Probably the most expensive result of a floating point arithmetical error was the loss of the Ariane 5 rocket and payload on its maiden flight. The crucial software fault was an integer overflow but this would not have occurred if more cautious floating point processing had been implemented. The cost in 1996 money was around £238 million ($370 million).

If you tried running the little program above then you will have spotted the lines that both declared a float variable and then went on to assign a value. So we had better deal with that next.

Declaring and Defining Variables

You declare a variable like this:

int myInt;

and the program would reserve memory for this int type variable and associate that part of memory with the chosen name, myInt.

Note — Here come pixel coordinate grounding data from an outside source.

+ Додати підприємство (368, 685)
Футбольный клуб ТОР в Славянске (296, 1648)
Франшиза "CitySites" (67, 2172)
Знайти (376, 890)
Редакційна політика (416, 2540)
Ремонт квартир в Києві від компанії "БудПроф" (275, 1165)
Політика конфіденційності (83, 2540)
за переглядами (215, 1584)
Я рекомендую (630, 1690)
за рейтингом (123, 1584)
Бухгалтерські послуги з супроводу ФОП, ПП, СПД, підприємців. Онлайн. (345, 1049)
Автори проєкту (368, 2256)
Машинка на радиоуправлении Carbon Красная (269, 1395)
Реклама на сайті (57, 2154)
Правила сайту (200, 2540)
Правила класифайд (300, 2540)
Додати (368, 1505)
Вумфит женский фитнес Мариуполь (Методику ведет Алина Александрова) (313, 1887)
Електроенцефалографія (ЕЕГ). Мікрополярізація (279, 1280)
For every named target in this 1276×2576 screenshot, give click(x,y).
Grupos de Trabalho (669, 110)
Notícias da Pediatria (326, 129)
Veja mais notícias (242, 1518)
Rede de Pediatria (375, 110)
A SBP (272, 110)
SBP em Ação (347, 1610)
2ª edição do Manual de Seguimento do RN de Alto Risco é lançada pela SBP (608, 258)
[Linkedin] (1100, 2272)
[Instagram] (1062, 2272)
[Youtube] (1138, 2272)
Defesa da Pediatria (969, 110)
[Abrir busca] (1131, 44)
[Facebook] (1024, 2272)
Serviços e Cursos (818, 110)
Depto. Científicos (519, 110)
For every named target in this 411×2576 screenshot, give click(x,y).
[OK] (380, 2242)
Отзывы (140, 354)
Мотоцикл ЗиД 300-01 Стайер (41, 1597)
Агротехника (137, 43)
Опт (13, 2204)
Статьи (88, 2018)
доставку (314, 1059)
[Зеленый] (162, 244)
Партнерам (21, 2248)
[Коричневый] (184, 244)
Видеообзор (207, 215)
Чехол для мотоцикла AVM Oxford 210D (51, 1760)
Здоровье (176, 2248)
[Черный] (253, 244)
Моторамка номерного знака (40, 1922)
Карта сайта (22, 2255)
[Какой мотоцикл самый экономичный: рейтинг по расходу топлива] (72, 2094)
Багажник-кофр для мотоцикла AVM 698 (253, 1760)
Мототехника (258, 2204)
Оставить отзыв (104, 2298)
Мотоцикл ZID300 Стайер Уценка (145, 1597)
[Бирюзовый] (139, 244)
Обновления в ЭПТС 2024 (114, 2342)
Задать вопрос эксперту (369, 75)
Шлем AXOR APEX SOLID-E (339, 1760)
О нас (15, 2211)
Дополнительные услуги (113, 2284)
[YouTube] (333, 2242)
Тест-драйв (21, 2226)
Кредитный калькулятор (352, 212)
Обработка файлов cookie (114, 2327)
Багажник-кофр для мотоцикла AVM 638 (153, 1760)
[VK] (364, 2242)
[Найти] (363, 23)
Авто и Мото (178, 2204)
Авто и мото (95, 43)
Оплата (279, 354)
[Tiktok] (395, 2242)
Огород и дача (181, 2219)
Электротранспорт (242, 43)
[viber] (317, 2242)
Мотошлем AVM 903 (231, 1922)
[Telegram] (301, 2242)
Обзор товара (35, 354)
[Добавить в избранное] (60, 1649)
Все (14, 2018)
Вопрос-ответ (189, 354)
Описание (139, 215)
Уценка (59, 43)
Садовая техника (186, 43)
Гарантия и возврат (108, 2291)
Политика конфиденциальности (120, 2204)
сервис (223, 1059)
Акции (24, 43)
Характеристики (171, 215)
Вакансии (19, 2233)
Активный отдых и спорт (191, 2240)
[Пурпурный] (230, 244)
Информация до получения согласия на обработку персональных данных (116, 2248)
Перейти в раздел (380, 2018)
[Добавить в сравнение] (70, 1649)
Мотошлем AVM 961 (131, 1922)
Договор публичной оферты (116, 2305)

There are some rules for variable names. They can’t be the same as C keywords as that would just create confusion. They must start with a letter or an underscore. Otherwise they can contain any upper or lower case letter and number. Variable names are case sensitive so myInt is a different variable to MyInt. There is no set limit on the length of a C variable name in the language specification but it is best to keep things within sensible bounds. The shortest valid variable name is a single letter. It is a good idea to use meaningful variable names and there is a convention that the first letter is lower case and that any subsequent “words” in the name start with an upper case letter.

Typical variable names might be:

x, var1, _VAR, aShortPhrase or thisIsGettingABitLongMaybe

We can set the value of a variable using the assignment operator ( = ) thus:

myInt = 5;

We could have set an initial value for myInt when it was first declared – this is known as defining a variable.

int myInt; // declaring myInt
myInt = 5; // using the assignment operator “=” to assign a value
int myOtherInt = 7; // this is defining a new variable which means declaring it
// and assigning it a value in the same statement

The short code examples used so far have often included fixed values to be assigned to a variable. These are known as constants.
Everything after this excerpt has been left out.